Templating Manager#

Introduction#

The Inductiva API is all about enabling you to simulate at scale. As we have shown, with a few lines of Python code, you can send your simulations to MPI Clusters assembled from last-generation cloud hardware, letting you run much larger simulations than you would be able to use your local resources. Or you can spin up a large Machine Group, with dozens or hundreds of machines, and send a large number of simulations to be run on those machines in parallel. Such massive parallelism is precisely what you need when you want to find the optimal solution for a problem, and the only way to test each candidate’s solution is by simulating it. To do so, one needs to configure multiple simulations, each with a slightly different set of parameters. Generally speaking, the goal is to explore the largest possible extent of the design space.

In this context, the Inductiva API provides a powerful tool for exploring the design space of a problem: the templating manager. The templating manager allows you to quickly generate a large number of simulation configurations by starting from a base case and replacing some of its fixed values with variables that you can programmatically change.

The TemplateManager class#

The TemplateManager is an utility class that allows you to manage templating files and specify how to render each template into a concrete configuration file. It abstracts the rendering process, allowing the user to focus solely on defining the source of the template files, the destination directory of the rendered files, and the values of the variables to be used in the rendering process.

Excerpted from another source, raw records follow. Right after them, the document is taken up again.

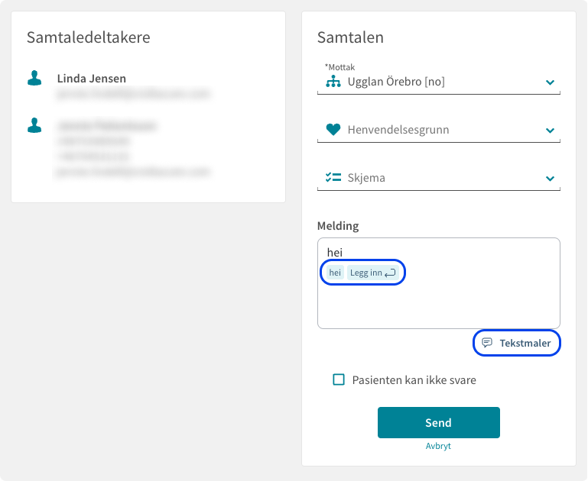Viewport: 588px width, 481px height.
Task: Select the Linda Jensen participant name
Action: [92, 79]
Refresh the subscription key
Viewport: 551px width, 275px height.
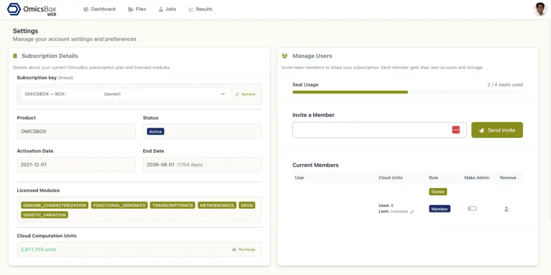pyautogui.click(x=245, y=94)
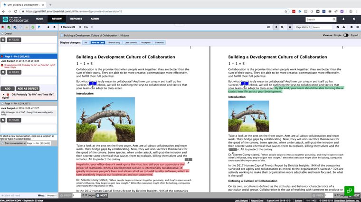361x202 pixels.
Task: Jump to next comment with down arrow
Action: 48,27
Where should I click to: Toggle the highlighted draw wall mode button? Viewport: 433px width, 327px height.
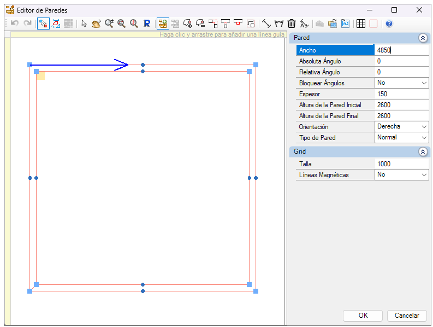coord(43,24)
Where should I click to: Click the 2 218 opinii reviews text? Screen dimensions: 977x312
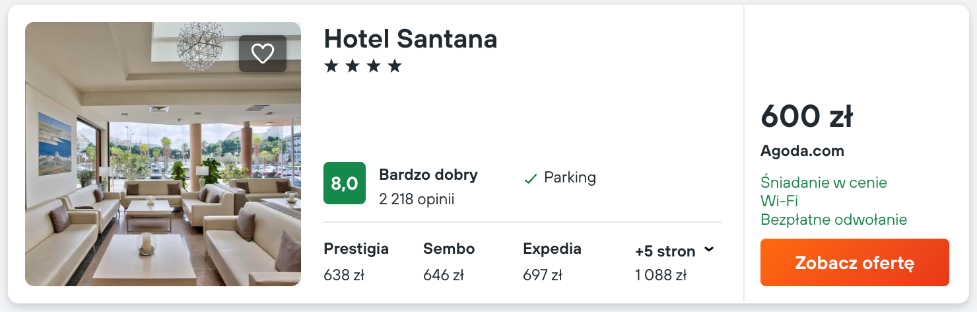[417, 199]
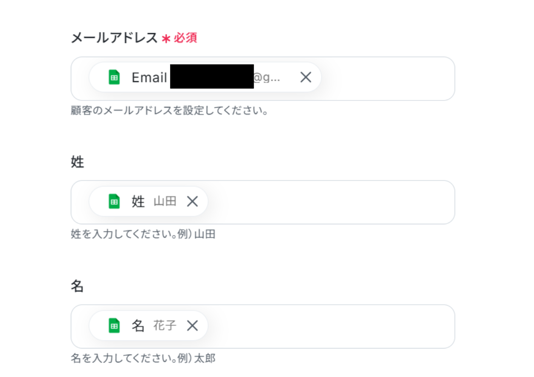Click the メールアドレス field label
534x377 pixels.
tap(114, 38)
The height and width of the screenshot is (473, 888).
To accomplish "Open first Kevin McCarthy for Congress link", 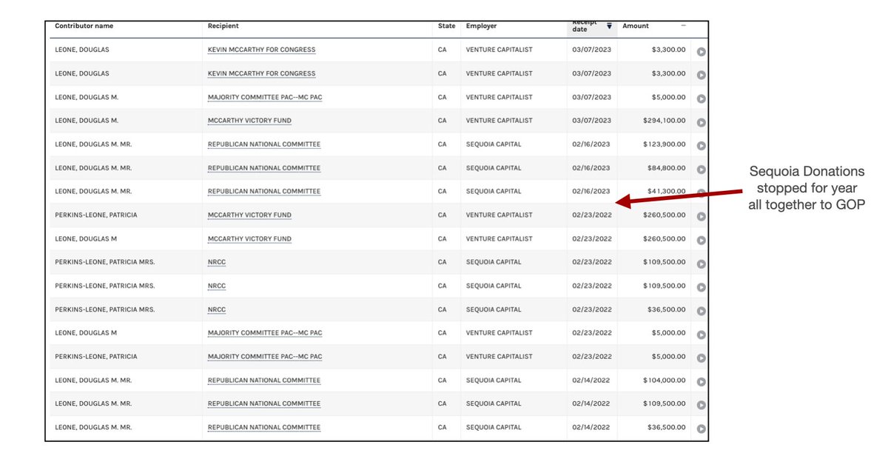I will [x=261, y=50].
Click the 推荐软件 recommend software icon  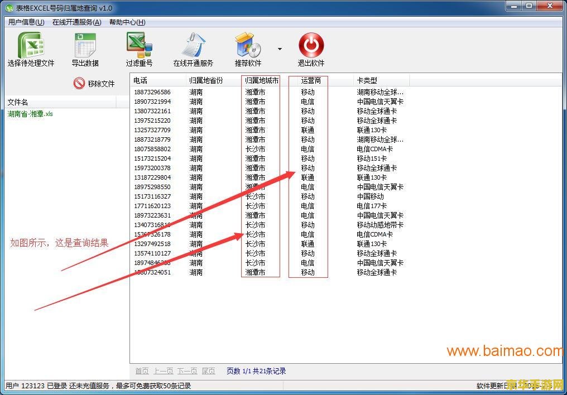(x=247, y=47)
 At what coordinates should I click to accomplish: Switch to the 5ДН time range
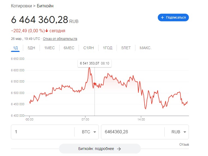click(x=31, y=48)
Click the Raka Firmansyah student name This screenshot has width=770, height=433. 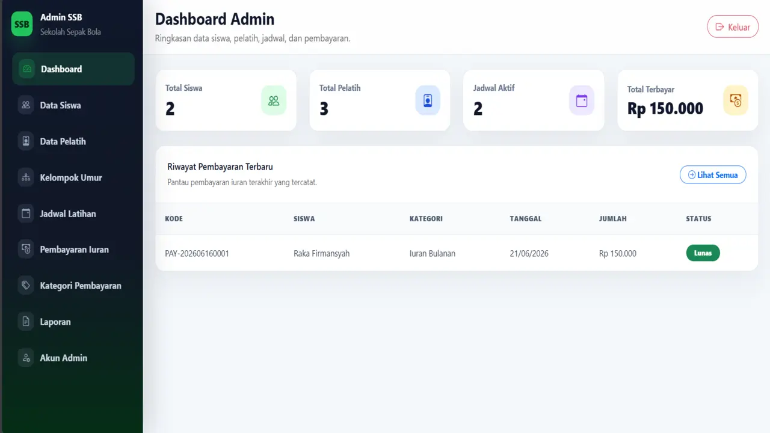point(321,254)
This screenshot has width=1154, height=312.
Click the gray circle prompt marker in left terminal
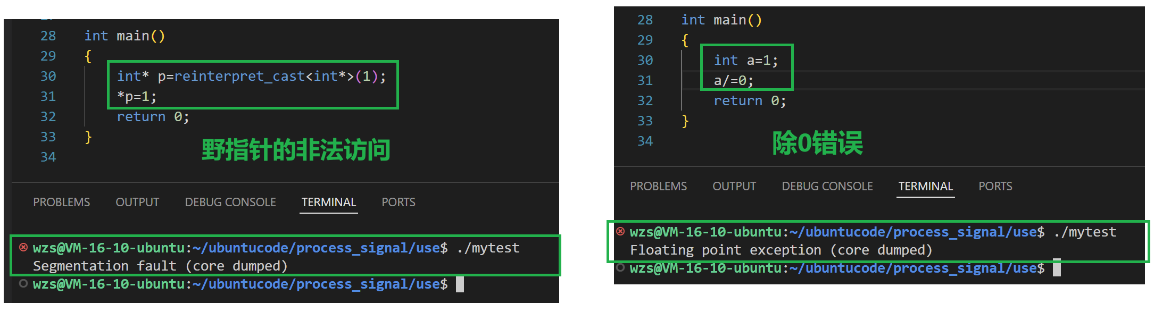point(23,283)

In the following sections, we’ll provide a basic introduction to rendering concepts and explain how to use the TemplateManager class to render different variations of template files to a destination folder. In the end, we will discuss some safety features that the TemplateManager class provides to prevent accidental overwriting of files and ensure the uniqueness of the destination directory.

Rendering basics#

To start, a template file is a file that contains labels that will be replaced with specific values during a rendering process. These labels – variables – are enclosed in double curly brackets, optionally specifying default values they might take when not explicitly set during the rendering process.

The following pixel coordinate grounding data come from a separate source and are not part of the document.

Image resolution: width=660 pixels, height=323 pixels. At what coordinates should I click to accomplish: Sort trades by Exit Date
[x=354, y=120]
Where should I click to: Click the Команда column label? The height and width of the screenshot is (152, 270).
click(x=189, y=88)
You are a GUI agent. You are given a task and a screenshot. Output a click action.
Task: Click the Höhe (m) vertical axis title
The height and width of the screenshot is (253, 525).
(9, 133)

In the following example, the content of a template file defines a configuration parameter named config_parameter:

config_parameter = {{ parameter_value }}

When this file is rendered with 10 for the variable parameter_value, the resulting file will read:

config_parameter = 10

If the template file were to be defined with a default value for parameter_value:

config_parameter = {{ parameter_value | default(20) }}

and rendered without providing a value for it, the resulting file would read:

config_parameter = 20

Rendering a directory with the TemplateManager class#

For the sake of illustration, let’s consider a directory, containing three template files and a regular (non-template) file, with the following structure:

$ tree my_templates
my_templates
├── config.yaml.jinja
├── readme.txt
└── objects
    ├── obj1.def.jinja
    └── obj2.def.jinja

The contents of each file are as follows:

$ cat my_templates/config.yaml.jinja
density: {{ density }}
viscosity: {{ viscosity }}
position: {{ position | default([0, 0, 0]) }}

$ cat my_templates/readme.txt
I am a non-template file. I will be copied as is.

$ cat my_templates/objects/obj1.def.jinja
type: sphere
radius: {{ sphere_radius }}

$ cat my_templates/objects/obj2.def.jinja
type: cube
side: {{ cube_side | default(1) }}

To render all files in the my_templates directory, into a target directory:

import inductiva


# render all files in the template directory specifying the values of
# the variables in the template files. Note that we are deliberately not
# providing values for the `position` or `cube_side` variables in the
# config.yaml.jinja and obj2.def.jinja files, respectively. This
# will enforce the default values to be used.

inductiva.TemplateManager.render_dir(template_dir="my_templates",
                                     target_dir="my_rendered_files",
                                     overwrite=False
                                     density=1000,
                                     viscosity=1e-6,
                                     radius=0.5)

After running the code above, the my_rendered_files directory will contain the following files:

$ tree my_rendered_files
my_rendered_files
├── config.yaml
├── readme.txt
└── objects
    ├── obj1.def
    └── obj2.def

$ cat my_rendered_files/config.yaml
density: 1000
viscosity: 1e-6
position: [0, 0, 0]

$ cat my_templates/readme.txt
I am a non-template file. I will be copied as is.

$ cat my_rendered_files/objects/obj1.def
type: sphere
radius: 0.5

$ cat my_rendered_files/objects/obj2.def
type: cube
side: 1

Overwrite safety#

By default, the TemplateManager will not overwrite any existing files in the destination directory. Calls to the render_dir method will fail if any of the destination files already exist. Rendering and coping actions are transactional, meaning that the entire action will fail if any destination file exists. For example, consecutive calls to the same method will fail in the second call. This behavior is intended to prevent accidental overwriting of files that may have been generated in a previous run.

To enforce the overwriting of existing files, you can set the overwrite argument to True when calling the renderdir method.